::: Source text :::

Question 11.11: Staying Warm in the Arctic Goal Combine two layers of insula...
Staying Warm in the Arctic
Goal Combine two layers of insulation.
Problem An arctic explorer builds a wooden shelter out of wooden planks that are 1.0 \mathrm{~cm} thick. To improve the insulation, he covers the shelter with a layer of ice 3.2 \mathrm{~cm} thick. (a) Compute the R factors for the wooden planks and the ice. (b) If the temperature outside the shelter is -20.0^{\circ} \mathrm{C} and the temperature inside is 5.00^{\circ} \mathrm{C}, find the rate of energy loss through one of the walls, if the wall has dimensions 2.00 \mathrm{~m} by 2.00 \mathrm{~m}. (c) Find the temperature at the interface between the wood and the ice.
Strategy After finding the R values, substitute into Equation 11.9
{\frac{Q}{\Delta t}}={\frac{A(T_{h}-T_{c})}{\sum\limits_{i}R_{i}}} (11.9)
to get the rate of energy transfer. To answer part (c), use Equation 11.7
\mathscr{P}=k A\,{\frac{(T_{h}-T_{c})}{L}} (11.7)

::: Given records :::

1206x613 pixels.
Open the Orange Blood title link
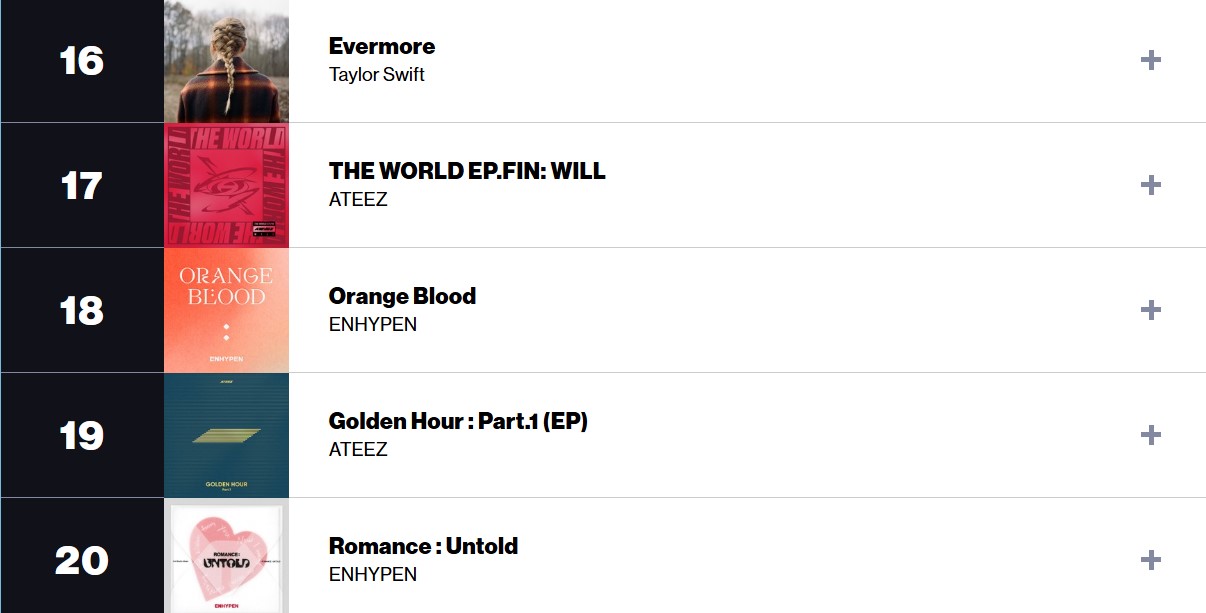pyautogui.click(x=402, y=296)
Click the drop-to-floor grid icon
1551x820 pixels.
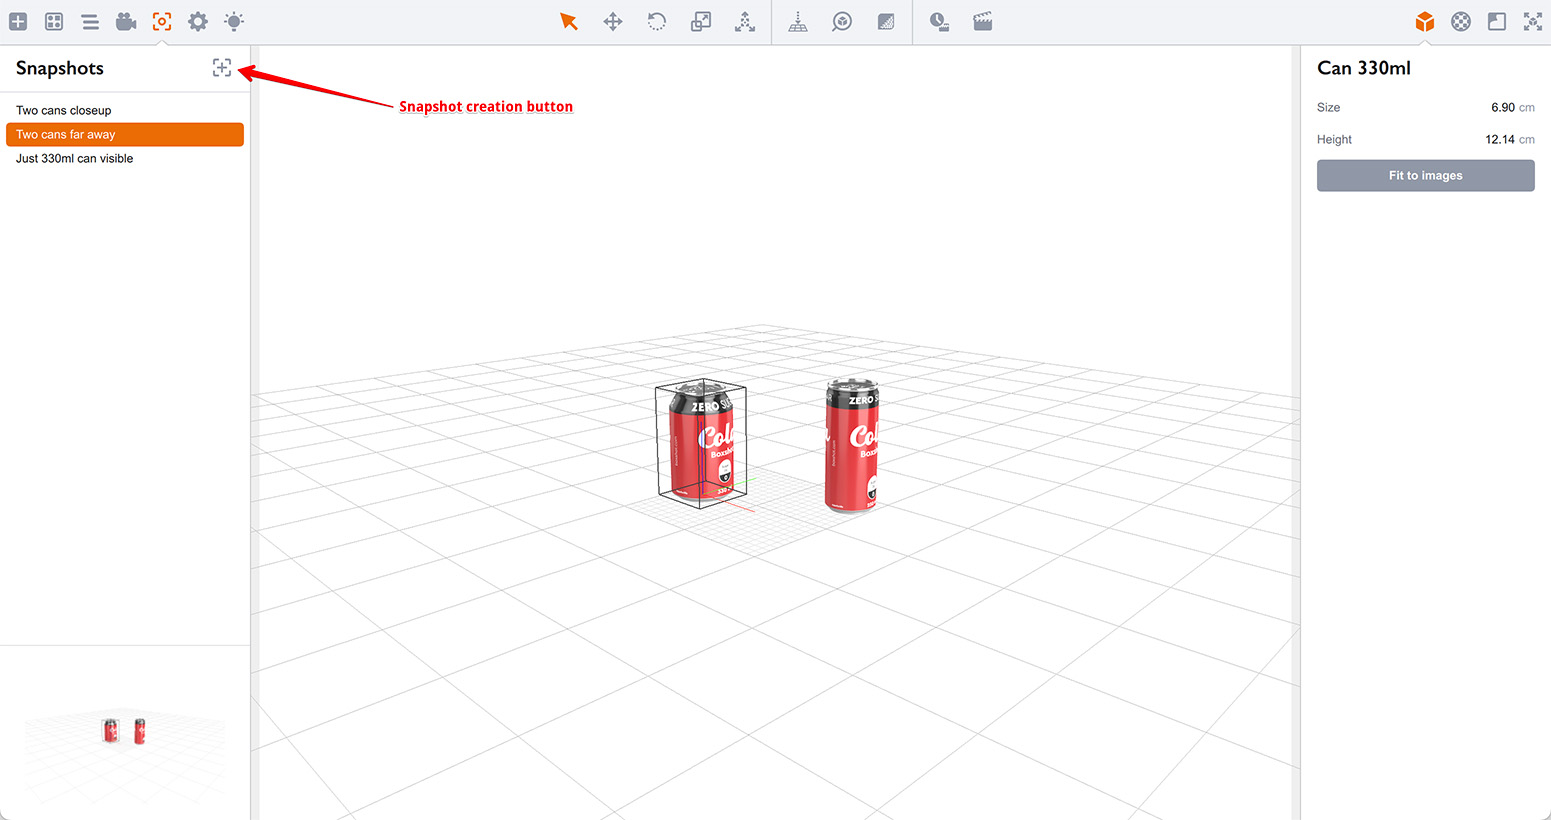point(798,22)
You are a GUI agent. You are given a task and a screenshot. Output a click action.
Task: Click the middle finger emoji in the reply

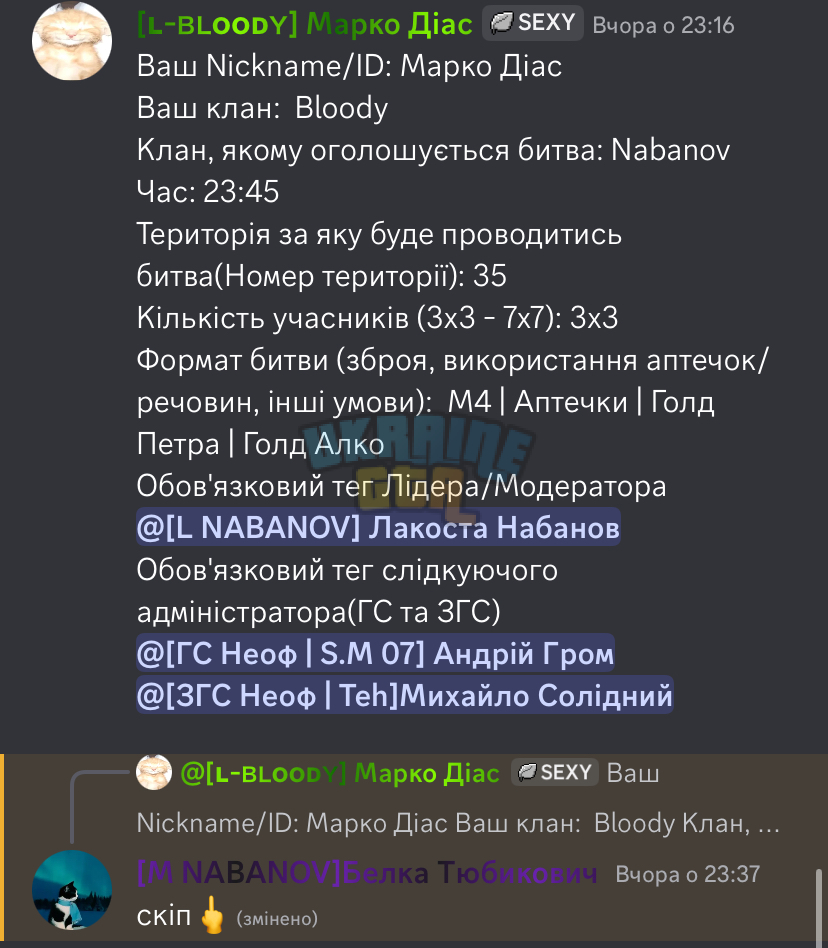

:::

## [What this exercise asks]
1. From the arctic shelter problem, copy the passage from "Problem An arctic" up to and including "wood and the ice.".
2. In the arctic shelter problem, what are the dimensions of the wall used to find the rate of energy loss?
You won't need the items to do what follows.

## [Per-task answers]
1.
Problem An arctic explorer builds a wooden shelter out of wooden planks that are 1.0 \mathrm{~cm} thick. To improve the insulation, he covers the shelter with a layer of ice 3.2 \mathrm{~cm} thick. (a) Compute the R factors for the wooden planks and the ice. (b) If the temperature outside the shelter is -20.0^{\circ} \mathrm{C} and the temperature inside is 5.00^{\circ} \mathrm{C}, find the rate of energy loss through one of the walls, if the wall has dimensions 2.00 \mathrm{~m} by 2.00 \mathrm{~m}. (c) Find the temperature at the interface between the wood and the ice.

2. 2.00 m by 2.00 m